[Exercise requirements]
Render the rows below as a JSON list of strings, one string per line, and omit any blank lines.

[Records supplied]
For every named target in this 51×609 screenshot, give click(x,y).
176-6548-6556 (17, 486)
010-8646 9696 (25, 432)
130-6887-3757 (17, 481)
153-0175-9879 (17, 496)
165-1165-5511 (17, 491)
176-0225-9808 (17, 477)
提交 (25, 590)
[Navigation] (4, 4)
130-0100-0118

[Answer to this problem]
[
  "For every named target in this 51×609 screenshot, give click(x,y).",
  "176-6548-6556 (17, 486)",
  "010-8646 9696 (25, 432)",
  "130-6887-3757 (17, 481)",
  "153-0175-9879 (17, 496)",
  "165-1165-5511 (17, 491)",
  "176-0225-9808 (17, 477)",
  "提交 (25, 590)",
  "[Navigation] (4, 4)",
  "130-0100-0118"
]